安全にあまり関係ないようでいて、実は大いに関係のある『整理整頓』の話です。
「黙って座れば、ピタリと当たる」という占いではありませんが、「ログブックを見れば、ピタリと当たる」とは何のことかわかるでしょうか?ある人から聞いた話ですが、内部監査でログブックの内容をチェックしたときにログブックに必要な記録記事がきちんと正確に記入されているかどうかで、その船がSMS関連書類やチェックリストを適切に記録・管理しているかどうかがわかるそうです。
ログブックに記事を正確に記入している船は他の記録書類にも目が行き渡り、適切に記録・保管しており、内部監査やSIREでの指摘事項が少ないそうです。ですからログブックの内容を見れば、その船がどれだけ安全に対する意識があるのか、SMSをどれだけ遵守しているのか概ね見当が付くそうです。ログブックをいい加減に記入している船はSMSやSIREへの対応もいい加減であるという傾向が見られるのです。
本船の安全に対する姿勢の良否の見当が付くのはログブックだけではありません。「5S活動」という言葉を皆さんはどこかで聞いたことがあると思います。ログブックと同じように「5S」を見ればその船の管理レベルや乗組員の意識の高低がわかると言われています。5Sとは日本語でSから始まる言葉5つを意味します。「整理」「整頓」「清掃」「清潔」「躾(しつけ)」です。5Sは陸上の工場では古くから唱えられてきた言葉ですが、この5つの「S」を船内の仕事に当てはめてみるとどうでしょうか?
「整理」することにより、不要なものを廃棄し、いざというときに迅速かつ適切な船用品や予備品を利用することが可能で、作業の効率化や安全性向上につながります。
「整頓」を強化することにより、機能的な状態を維持するために必要なものしっかり管理し、船用品や予備品の在庫管理がしっかりできて、Dead Stockもなくなります。
「清掃」「清潔」を強化することにより、作業環境が改善され、作業効率が高まり、不安全行動の減少も期待されます。
「躾(しつけ)」を強化することにより、決められたことを確実に行い、船内規律の遵守徹底やモラルの向上が期待できます。皆さんも知らず知らずのうちに、上司の人から5Sに基づく教育指導を受けて、立派な航海士になりつつあると思います。
予備品の整理でよく問題になるのが、中古の予備品の保管です。船齢の古い船になるとストアーの片隅に使用できるか、使用できないか不明の予備品が無造作に置かれていることがあります。また、ときには「まだ使用できるが取り替えたので予備として保管」と書かれた予備品を見つけることがあります。誰でもこんな不確実な予備品を使用したくはありません。この中古予備品を使用して何かあれば誰が責任を取るのでしょうか。

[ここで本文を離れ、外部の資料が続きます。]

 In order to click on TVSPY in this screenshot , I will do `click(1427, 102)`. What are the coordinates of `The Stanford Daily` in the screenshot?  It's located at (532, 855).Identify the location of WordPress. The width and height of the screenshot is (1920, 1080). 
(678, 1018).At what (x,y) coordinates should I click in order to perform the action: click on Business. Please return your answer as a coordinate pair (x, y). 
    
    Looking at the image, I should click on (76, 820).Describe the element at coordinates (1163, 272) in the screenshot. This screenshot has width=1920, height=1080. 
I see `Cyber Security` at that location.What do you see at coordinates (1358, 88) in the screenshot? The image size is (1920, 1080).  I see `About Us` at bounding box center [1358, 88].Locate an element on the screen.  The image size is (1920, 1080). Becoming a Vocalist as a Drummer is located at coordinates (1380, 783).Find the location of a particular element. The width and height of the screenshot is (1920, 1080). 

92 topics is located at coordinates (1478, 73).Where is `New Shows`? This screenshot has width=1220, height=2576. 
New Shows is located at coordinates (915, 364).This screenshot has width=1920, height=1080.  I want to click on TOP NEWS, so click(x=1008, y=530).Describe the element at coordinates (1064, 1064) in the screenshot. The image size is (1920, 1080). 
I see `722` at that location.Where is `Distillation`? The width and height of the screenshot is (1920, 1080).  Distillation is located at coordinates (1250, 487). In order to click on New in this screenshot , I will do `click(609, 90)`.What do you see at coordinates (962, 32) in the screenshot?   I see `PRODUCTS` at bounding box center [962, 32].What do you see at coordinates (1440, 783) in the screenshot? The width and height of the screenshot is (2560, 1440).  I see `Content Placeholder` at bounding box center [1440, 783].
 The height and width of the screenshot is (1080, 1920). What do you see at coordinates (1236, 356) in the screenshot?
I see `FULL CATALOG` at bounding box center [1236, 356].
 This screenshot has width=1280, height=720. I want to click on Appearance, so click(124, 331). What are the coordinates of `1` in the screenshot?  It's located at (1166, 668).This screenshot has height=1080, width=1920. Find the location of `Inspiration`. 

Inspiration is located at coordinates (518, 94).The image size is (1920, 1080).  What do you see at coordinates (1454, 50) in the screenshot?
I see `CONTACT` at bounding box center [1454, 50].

まだ非常時用として保管しているのならば、ある程度理解できますが、明らかに使用できないような予備品がなぜ保管されているのか理解しかねるときがあります。使用不可な予備品はもちろんのこと、不要な中古予備品、使用に不安が残る予備品はEmergency以外は廃棄処分とすべきです。「片付け上手は捨て上手」です。
よく聞く話として、「机の中の整理整頓状態はその人の頭脳の思考パターンと同じである。」と言われます。ある人の机の中の鉛筆や書類の整理整頓の仕方を見れば、その人の思考状態のおおよその見当がつくのです。机の中が乱雑で整理整頓できていない人は作業の段取りや計画が上手に組めない人と見られます。机の中が整然と片付けられている人は仕事に対しても几帳面に取り組むという印象を持たれます。
もちろん、これが全てに当てはまるとは言いませんが、やはり机の中といえども乱雑で整理整頓ができないよりは、きちんと片づけている人が好印象に受け止められるでしょう。皆さんも自分の机の中を今一度見て、あまりにも乱雑にしているなら、一度整理整頓してみましょう。すべてはそこから始まります。